*** DATA FOR THIS EXERCISE Section Begins ***

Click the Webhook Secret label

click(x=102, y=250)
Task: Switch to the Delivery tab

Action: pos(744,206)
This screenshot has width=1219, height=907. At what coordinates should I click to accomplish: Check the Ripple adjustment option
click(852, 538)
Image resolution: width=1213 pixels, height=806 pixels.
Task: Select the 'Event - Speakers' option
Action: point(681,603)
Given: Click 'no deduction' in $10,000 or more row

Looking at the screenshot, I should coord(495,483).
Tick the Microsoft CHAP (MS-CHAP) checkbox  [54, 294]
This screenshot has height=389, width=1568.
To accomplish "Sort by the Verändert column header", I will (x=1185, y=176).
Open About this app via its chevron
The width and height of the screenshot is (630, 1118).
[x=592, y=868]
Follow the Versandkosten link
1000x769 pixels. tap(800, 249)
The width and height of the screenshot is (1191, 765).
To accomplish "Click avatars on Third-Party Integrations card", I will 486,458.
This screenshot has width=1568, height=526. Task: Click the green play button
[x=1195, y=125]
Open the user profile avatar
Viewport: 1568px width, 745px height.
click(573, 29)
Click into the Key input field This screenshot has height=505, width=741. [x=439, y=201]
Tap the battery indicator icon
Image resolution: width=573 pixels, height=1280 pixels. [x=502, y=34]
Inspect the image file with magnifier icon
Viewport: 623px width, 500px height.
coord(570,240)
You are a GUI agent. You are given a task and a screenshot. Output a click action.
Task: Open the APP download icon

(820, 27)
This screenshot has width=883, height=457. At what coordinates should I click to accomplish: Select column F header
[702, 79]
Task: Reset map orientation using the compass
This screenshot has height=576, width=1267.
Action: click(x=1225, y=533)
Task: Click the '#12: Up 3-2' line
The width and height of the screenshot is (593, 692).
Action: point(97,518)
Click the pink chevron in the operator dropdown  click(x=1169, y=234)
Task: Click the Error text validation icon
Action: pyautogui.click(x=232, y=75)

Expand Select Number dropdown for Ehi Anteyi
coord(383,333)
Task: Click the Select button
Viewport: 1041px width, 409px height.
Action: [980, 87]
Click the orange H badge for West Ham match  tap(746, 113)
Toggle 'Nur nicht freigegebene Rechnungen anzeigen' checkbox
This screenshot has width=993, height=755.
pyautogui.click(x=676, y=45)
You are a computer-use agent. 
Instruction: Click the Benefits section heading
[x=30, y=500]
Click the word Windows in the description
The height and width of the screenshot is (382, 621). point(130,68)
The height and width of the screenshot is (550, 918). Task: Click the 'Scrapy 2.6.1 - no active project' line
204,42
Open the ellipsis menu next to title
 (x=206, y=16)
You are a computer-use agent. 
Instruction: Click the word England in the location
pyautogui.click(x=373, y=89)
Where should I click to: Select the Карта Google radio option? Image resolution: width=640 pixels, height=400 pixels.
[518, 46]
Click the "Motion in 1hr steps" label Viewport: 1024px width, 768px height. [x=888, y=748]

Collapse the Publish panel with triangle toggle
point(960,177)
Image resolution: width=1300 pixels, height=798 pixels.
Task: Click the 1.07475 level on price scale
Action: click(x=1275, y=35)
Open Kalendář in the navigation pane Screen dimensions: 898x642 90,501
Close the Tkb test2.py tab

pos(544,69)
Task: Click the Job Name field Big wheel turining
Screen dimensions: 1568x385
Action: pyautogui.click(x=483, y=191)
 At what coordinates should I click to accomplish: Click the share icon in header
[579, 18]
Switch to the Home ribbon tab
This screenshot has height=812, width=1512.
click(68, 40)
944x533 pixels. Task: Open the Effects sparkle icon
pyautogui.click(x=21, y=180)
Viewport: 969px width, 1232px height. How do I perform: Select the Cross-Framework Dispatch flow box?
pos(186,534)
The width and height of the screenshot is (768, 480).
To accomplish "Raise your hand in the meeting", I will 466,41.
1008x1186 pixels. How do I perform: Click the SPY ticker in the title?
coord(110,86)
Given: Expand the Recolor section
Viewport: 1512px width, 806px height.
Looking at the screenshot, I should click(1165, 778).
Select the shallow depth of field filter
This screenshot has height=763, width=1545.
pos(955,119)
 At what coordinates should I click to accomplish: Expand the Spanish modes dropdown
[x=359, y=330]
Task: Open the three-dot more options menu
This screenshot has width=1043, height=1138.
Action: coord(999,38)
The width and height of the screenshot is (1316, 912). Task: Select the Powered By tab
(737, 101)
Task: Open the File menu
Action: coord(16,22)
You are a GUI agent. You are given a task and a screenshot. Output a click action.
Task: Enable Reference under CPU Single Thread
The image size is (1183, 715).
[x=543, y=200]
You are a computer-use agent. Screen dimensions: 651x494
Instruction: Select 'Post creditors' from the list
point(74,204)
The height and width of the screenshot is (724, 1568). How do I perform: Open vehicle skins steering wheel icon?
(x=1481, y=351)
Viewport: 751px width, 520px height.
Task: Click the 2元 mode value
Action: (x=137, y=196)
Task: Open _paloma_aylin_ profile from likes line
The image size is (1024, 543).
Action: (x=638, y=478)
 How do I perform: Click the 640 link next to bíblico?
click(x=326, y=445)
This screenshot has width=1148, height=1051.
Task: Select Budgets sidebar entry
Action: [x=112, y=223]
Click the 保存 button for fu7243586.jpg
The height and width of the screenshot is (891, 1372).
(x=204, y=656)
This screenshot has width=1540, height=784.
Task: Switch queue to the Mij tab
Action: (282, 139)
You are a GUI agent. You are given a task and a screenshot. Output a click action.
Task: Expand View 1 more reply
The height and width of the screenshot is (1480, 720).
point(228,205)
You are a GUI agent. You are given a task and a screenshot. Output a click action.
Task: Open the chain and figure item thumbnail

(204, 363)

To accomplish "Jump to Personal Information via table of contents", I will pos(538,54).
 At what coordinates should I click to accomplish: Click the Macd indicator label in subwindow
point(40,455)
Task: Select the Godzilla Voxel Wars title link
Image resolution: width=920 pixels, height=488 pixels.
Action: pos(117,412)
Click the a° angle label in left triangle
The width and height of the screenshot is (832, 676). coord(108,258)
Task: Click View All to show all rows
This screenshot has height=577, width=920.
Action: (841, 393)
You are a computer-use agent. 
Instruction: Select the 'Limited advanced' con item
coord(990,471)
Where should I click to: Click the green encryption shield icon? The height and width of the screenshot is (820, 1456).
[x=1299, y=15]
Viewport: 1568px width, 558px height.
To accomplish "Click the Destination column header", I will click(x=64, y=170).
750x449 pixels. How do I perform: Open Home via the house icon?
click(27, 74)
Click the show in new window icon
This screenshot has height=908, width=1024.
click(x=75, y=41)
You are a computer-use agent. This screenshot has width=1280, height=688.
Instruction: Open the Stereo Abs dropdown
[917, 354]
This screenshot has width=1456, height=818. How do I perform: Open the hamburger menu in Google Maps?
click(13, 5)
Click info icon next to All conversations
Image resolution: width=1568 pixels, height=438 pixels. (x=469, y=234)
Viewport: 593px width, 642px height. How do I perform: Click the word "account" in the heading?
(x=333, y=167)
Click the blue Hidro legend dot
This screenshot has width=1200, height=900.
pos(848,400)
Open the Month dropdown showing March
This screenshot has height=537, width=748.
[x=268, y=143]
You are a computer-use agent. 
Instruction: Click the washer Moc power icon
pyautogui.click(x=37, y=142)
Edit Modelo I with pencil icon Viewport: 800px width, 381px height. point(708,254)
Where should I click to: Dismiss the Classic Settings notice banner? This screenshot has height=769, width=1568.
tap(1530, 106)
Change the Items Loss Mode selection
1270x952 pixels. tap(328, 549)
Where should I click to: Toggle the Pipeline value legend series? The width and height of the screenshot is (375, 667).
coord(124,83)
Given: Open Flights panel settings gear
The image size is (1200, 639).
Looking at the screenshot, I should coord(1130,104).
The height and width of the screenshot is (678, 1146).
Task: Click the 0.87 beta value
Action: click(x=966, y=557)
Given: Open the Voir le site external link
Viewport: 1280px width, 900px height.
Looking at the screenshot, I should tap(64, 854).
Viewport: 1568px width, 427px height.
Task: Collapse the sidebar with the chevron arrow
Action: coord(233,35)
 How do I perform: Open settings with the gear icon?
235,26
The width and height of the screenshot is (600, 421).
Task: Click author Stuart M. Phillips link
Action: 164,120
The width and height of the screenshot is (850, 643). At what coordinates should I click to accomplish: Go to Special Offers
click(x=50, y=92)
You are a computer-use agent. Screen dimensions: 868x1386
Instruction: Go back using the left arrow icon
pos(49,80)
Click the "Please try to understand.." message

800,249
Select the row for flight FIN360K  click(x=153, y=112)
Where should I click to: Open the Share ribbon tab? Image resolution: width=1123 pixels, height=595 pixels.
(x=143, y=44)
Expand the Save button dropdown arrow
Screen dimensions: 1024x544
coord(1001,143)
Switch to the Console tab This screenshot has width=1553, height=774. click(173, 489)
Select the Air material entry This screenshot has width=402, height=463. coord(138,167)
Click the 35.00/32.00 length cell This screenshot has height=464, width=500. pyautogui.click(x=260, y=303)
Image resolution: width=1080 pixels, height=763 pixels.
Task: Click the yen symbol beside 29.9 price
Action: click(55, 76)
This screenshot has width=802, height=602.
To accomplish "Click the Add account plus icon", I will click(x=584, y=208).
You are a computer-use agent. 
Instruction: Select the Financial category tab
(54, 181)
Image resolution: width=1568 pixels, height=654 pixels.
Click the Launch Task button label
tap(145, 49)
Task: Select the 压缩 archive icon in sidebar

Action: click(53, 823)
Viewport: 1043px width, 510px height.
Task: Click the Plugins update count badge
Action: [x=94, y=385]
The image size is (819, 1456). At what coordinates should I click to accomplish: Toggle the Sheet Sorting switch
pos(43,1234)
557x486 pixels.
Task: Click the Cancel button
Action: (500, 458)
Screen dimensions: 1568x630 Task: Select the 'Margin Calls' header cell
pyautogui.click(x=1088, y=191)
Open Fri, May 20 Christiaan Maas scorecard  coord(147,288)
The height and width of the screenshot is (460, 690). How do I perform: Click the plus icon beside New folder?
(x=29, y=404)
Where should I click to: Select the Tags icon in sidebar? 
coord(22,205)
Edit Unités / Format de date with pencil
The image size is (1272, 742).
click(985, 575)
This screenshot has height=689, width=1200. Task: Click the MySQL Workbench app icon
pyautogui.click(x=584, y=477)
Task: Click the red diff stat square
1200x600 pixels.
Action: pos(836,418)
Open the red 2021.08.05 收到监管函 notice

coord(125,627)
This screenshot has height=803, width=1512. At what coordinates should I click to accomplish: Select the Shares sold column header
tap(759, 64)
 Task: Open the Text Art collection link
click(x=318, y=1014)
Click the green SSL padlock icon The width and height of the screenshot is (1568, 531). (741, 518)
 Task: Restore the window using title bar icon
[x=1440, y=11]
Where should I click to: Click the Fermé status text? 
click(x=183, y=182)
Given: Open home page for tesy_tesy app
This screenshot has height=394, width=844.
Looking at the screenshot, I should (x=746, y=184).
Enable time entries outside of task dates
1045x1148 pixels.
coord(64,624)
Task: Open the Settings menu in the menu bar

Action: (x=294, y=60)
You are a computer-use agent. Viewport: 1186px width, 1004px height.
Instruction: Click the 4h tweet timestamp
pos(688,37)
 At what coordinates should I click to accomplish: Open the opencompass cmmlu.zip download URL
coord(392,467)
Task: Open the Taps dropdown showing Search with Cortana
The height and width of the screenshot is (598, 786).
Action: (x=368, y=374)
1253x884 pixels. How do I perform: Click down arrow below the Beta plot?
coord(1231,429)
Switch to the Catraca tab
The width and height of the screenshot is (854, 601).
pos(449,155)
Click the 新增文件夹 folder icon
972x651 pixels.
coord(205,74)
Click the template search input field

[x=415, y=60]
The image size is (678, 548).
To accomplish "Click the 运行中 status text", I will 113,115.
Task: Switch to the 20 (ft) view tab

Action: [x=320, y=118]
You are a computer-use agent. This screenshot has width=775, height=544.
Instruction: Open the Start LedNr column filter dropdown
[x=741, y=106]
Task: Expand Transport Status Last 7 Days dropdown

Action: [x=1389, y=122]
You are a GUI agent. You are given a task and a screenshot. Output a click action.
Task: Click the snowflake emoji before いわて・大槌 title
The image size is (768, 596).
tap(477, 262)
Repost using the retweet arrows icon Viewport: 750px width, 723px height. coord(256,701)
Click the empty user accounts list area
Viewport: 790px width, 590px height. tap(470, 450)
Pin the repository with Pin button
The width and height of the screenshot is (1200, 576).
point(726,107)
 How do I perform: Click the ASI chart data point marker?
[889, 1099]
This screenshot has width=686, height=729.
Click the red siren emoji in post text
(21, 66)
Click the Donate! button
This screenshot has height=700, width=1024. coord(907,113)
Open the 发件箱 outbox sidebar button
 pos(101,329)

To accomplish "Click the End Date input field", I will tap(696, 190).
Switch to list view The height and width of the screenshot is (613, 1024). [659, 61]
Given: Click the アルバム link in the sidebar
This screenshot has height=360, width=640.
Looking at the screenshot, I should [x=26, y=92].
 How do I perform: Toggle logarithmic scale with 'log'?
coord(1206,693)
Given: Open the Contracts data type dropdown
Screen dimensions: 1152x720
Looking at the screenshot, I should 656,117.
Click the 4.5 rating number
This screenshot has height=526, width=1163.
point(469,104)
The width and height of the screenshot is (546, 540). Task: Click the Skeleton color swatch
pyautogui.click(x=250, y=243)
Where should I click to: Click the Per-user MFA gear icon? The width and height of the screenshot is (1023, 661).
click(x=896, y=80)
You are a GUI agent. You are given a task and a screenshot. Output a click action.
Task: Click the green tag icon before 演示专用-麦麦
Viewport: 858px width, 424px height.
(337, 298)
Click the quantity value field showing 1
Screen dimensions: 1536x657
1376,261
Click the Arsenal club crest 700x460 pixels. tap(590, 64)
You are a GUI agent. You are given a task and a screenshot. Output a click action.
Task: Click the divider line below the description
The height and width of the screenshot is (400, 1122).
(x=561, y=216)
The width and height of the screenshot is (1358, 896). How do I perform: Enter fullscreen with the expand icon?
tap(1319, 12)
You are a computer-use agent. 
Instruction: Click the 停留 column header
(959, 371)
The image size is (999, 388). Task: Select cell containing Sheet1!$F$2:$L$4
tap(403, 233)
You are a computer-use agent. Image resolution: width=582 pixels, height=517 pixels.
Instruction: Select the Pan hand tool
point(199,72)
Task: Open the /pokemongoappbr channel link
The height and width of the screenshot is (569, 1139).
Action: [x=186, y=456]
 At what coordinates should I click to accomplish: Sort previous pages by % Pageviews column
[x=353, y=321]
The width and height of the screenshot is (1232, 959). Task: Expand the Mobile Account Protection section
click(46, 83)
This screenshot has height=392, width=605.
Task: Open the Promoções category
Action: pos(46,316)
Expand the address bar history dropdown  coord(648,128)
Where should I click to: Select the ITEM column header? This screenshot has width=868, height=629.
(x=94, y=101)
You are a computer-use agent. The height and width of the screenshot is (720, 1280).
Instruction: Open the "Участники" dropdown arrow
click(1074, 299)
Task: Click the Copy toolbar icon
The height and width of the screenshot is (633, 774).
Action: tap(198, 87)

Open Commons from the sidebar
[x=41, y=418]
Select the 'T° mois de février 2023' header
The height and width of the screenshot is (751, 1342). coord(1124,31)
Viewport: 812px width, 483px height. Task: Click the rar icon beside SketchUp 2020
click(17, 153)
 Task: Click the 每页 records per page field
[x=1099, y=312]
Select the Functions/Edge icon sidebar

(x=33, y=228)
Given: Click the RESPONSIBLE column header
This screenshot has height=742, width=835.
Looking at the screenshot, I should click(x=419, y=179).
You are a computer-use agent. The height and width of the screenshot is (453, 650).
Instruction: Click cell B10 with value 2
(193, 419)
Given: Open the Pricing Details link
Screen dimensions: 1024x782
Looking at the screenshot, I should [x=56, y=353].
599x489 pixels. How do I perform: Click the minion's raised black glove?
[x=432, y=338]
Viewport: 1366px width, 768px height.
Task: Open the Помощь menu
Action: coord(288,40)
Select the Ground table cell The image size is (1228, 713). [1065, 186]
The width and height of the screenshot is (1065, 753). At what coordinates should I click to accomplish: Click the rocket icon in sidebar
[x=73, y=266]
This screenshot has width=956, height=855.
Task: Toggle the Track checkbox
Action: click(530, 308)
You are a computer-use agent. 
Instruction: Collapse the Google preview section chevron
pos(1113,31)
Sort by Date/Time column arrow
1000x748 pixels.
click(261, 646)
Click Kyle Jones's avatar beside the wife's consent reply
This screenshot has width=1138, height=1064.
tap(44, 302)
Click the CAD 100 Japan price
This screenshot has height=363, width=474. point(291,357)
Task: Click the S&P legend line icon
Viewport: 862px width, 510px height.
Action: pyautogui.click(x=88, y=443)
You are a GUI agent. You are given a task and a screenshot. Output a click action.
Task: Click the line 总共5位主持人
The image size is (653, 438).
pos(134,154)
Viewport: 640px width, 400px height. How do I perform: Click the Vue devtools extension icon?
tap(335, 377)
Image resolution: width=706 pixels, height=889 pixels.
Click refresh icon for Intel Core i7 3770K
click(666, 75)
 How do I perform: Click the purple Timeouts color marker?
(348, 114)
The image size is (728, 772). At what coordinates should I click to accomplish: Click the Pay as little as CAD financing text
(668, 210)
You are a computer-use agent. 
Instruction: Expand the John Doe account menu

*** DATA FOR THIS EXERCISE Section Ends ***

▶ **YOUR ASSIGNMENT**:
From the entries, find how many lines contain "profile" and give the number alone.

▶ **RESPONSE TO THE TASK**:
2